Más allá de los números

Un aumento en la cesantía muestran los índices de este mes. Lo triste, es que detrás de esos fríos números hay personas, trabajadores, obreros, familias enteras. Personas que contaban con un trabajo y ahora no lo tienen. Se comprende que la “coyuntura” lleva a tomar medidas como esa, la de despedir personas. Pero lo triste es que a veces es sin mayor aviso, casi de un día para otro. Entiendo que en muchos casos no hay mala fe. Sé de casos en que empleadores no les ha quedado más que reducir su personal para poder salvar su empresa, sobre todo constructoras que, en un santiamén, quedaron a medio camino por falta de proyectos para los próximos meses. Pero sé también de otros que han hecho verdaderas ingenierías laborales para trasladar gente de un lugar a otro y así conservarles el puesto. Todo indica que, con voluntad y esfuerzo, podemos superar esta hora difícil y salir adelante. Así lo muestran otras economías similares a la nuestra.
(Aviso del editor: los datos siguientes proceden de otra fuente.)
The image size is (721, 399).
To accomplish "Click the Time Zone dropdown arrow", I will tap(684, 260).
En las épocas de crisis es donde se sabe “cuántos puntos calzamos” en esto de la solidaridad ante el otro, un amigo, un vecino, un familiar. Cada uno es responsable de su hermano, de su pariente, de quien tiene como compañero de trabajo. Por eso, lamento lo que indicó una encuesta hace unas semanas atrás en que muchos chilenos preferían recortes de personal antes que de sueldos. Vale decir, estamos dispuestos a que despidan a otro – vale decir que despidan al otro – antes de hacer el sacrificio de que me rebajen el sueldo. Y luego nos llamamos solidarios. Porque creo que afrontar la crisis no es cosa de más medidas fiscales o repartijas de plata como en estos días. Eso podrá aliviar el bolsillo de algunos momentáneamente. Pero, a la larga, lo que supera cualquier crisis es la actitud generosa de cada uno por crear y conservar el trabajo del otro, no el propio, sino que el del vecino. Y esto, que parece tan benevolente, no es más que la forma obvia de hacer justicia ya que, la caída de uno mismo, será a la larga la caída del otro; la alegría del vecino, redundará en la propia; la tristeza de quien tengo al lado será, tarde o temprano, la propia tristeza.
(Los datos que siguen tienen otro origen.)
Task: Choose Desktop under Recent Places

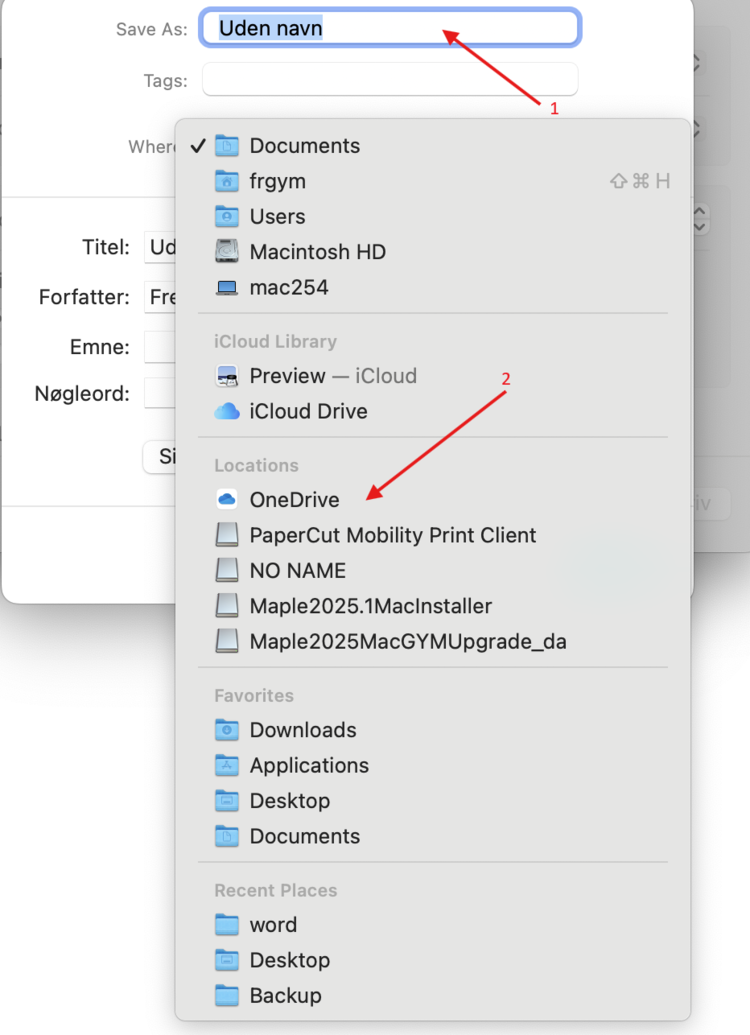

Por lo mismo, cuando algunos chilenos pierden su trabajo, todos perdemos algo, todos nos empobrecemos.

Ojala que estos meses de invierno sean llevaderos para todos; que logremos, con ingenio, más y mejores fuentes de trabajo. Todos conocemos a alguien que lo necesite. Cada uno puede poner su grano de arena. Todo aporte se agradece.